::: Texte de la page :::

SPECTACLE
Les 20 ans du Studio d'Action Théâtrale
Gabriel Alvarez fête 20 ans d’une expérience théâtrale sans concession.
LIONEL CHIUCH
Gabriel Alvarez. Depuis vingt ans, le metteur en scène met le théâtre au service d’une réalité qui lui est propre.
A ceux qui le qualifient de «styliste», Gabriel Alvarez oppose la foi inébranlable de l’artisan. Ce qu’il confectionne c’est ce qu’il affectionne, un théâtre qui s’extirpe du quotidien pour rendre une réalité
qui reste avant tout la sienne.
«Je ne fais pas de compromis là-dessus», admet le directeur du Galpon, qui fête
actuellement les 20 ans de son Studio d’action théâtrale (SAT).
«Trop souvent, il y a une concession faite au public pour qu’il puisse s’identifier, pour suit-il. Le réalisme psychologique ne m’intéresse pas. Si le public paye, il doit voir sur scène des gens faire quelque chose qu’il ne sait pas faire.»
En deux décennies, le credo pas varié. Seuls ont changé l’appellation et le lieu. Depuis dix ans, Gabriel Alvarez a élu domicile sur le site d’Artamis, au Galpon. «Quand j’ai vu les deux hangars désaffectés, je me suis dit que c’est ça dont j’avais besoin, se souvient-il. Au début, il y avait l’envie d’en faire un lieu de formation permanente. Mais c’était très utopique de vouloir créer une nouvelle école à Genève.»

::: Lignes de données :::

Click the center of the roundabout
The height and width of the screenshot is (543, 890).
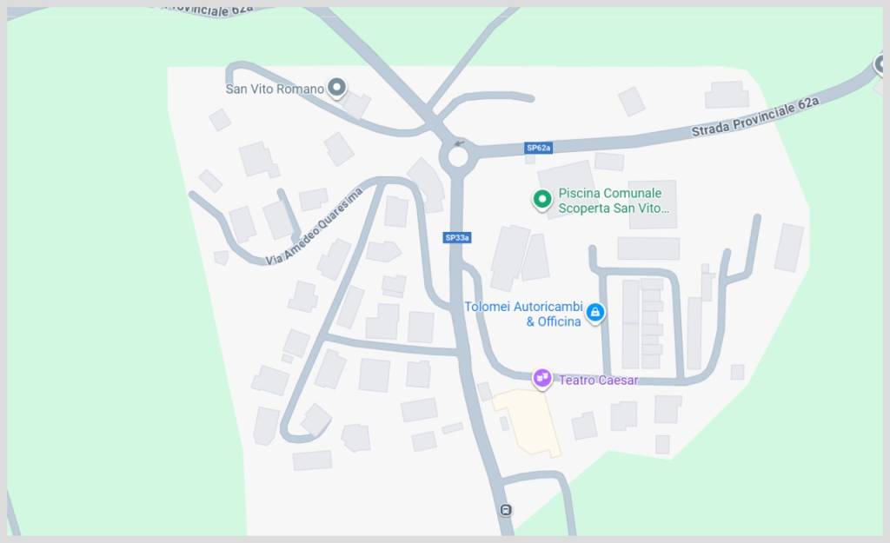click(457, 156)
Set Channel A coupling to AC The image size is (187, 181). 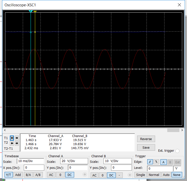click(51, 175)

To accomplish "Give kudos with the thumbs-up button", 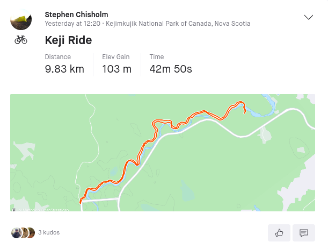I will tap(279, 233).
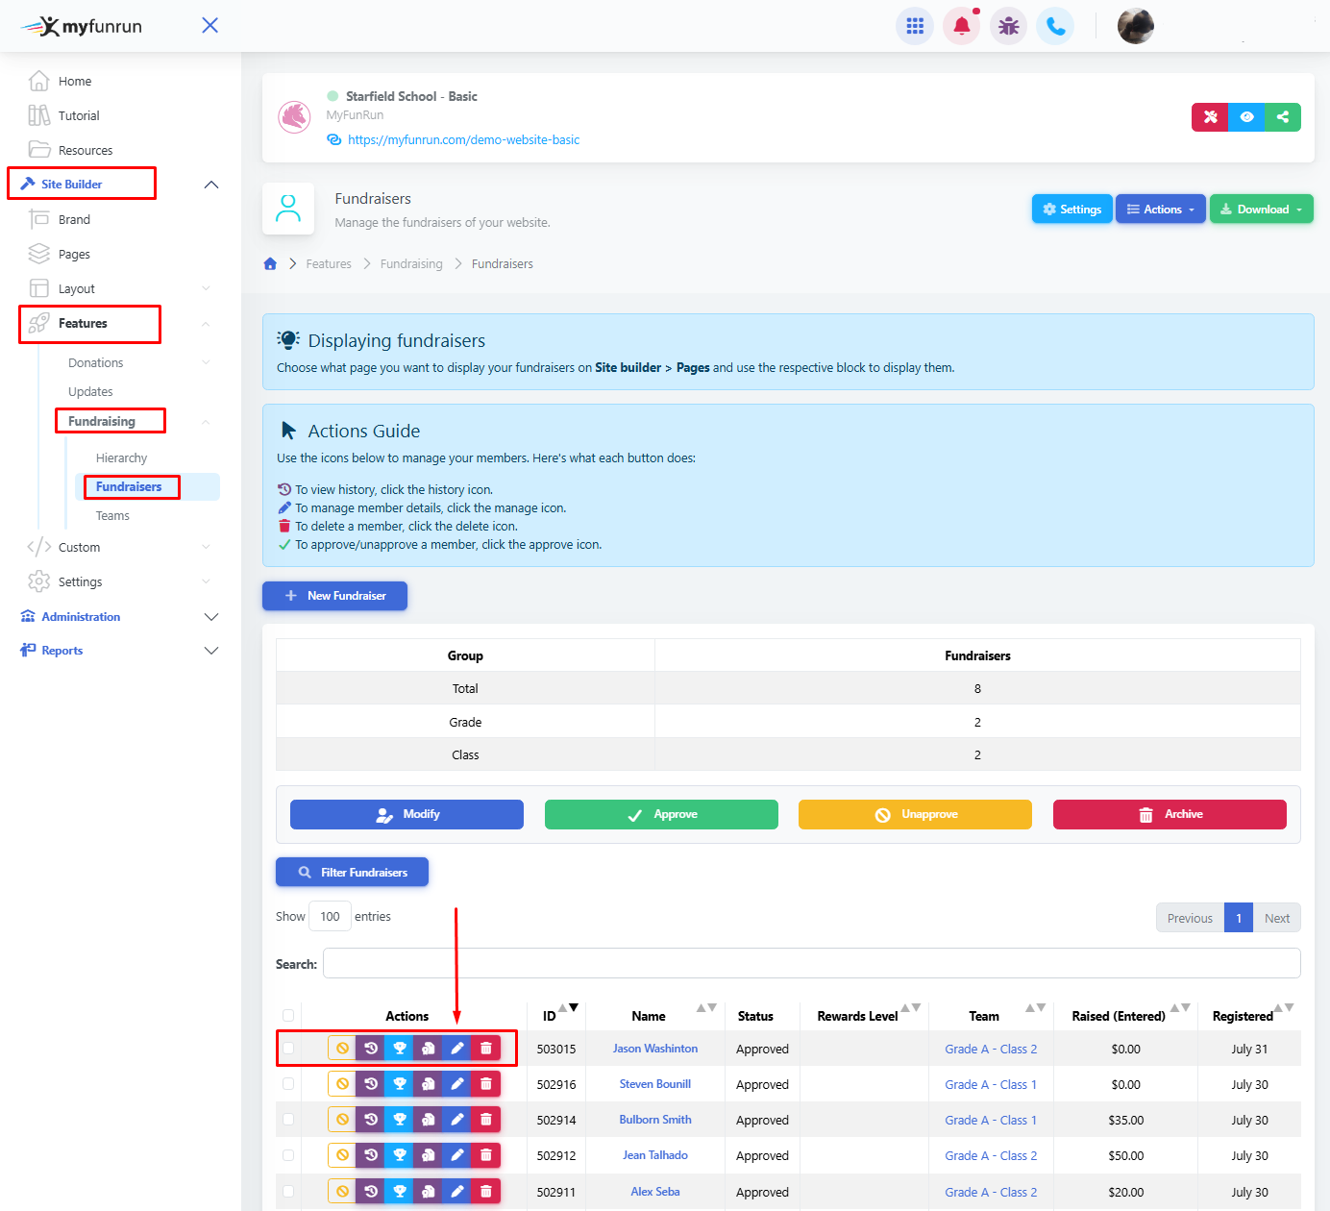Click the green share website icon
This screenshot has width=1330, height=1211.
tap(1282, 117)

:::

▸ **Objectif**: D'après l'article sur les 20 ans du Studio d'Action Théâtrale, pourquoi Gabriel Alvarez rejette-t-il le réalisme psychologique ? Répondez en une à trois phrases. La liste n'est pas utile ici.

▸ **Réponse**: Gabriel Alvarez trouve qu'on fait trop souvent une concession au public pour qu'il puisse s'identifier. Selon lui, si le public paye, il doit voir sur scène des gens faire quelque chose qu'il ne sait pas faire.